▶ **Set exercise**
Rewrite the material as a numbered list, starting at the line that contains "This document has" and stopping after the line that contains "at that location.", with blank lines omitted. Leave the pictures out of your answer.

▶ **Records**
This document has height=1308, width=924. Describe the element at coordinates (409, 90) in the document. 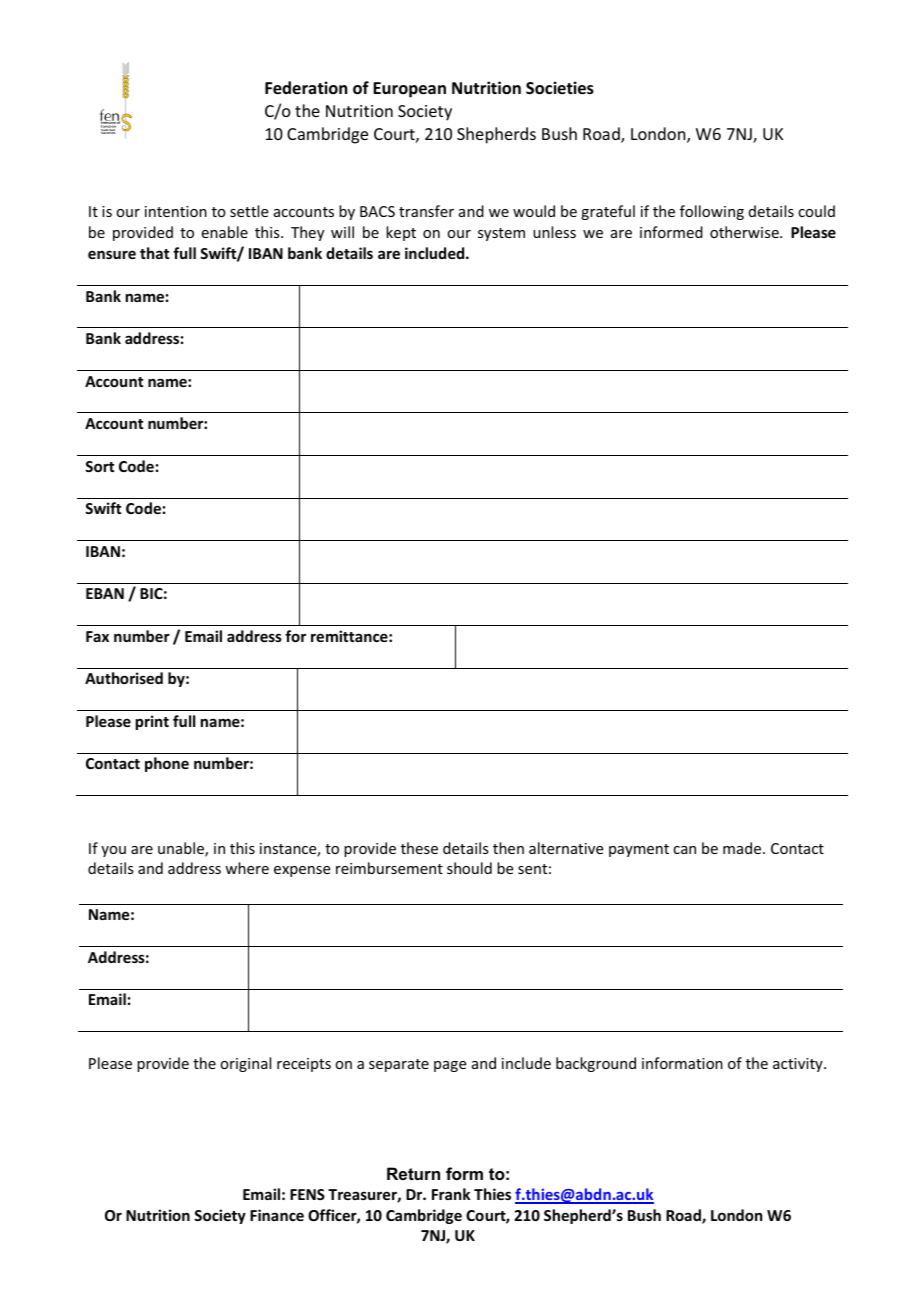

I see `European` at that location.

...

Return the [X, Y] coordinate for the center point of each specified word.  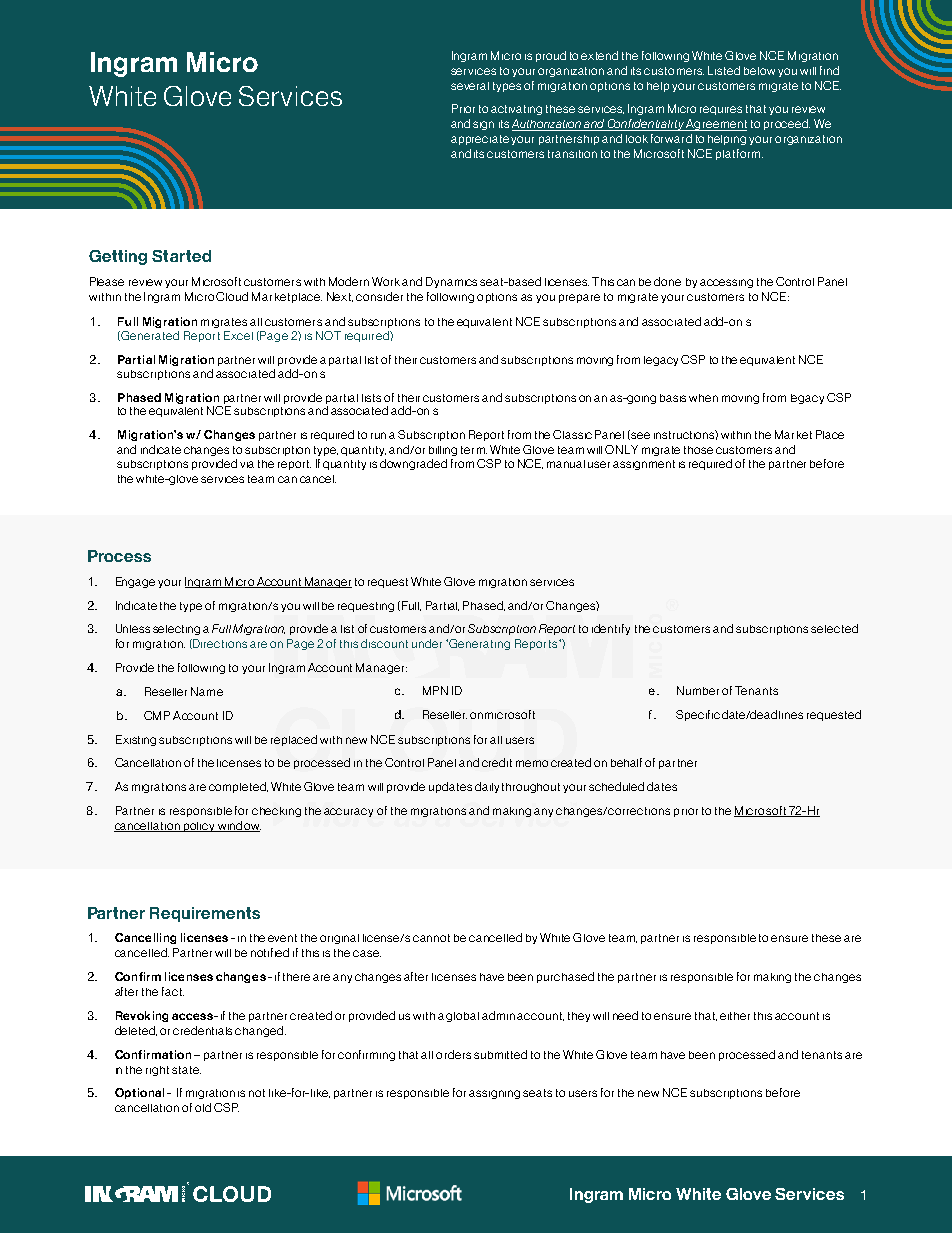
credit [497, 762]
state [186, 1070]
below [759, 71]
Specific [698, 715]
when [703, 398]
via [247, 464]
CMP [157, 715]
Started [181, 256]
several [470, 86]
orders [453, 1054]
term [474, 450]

▶ **Response for this exercise**
1. This document has height=1308, width=924. Describe the element at coordinates (409, 90) in the document. 
2. I see `European` at that location.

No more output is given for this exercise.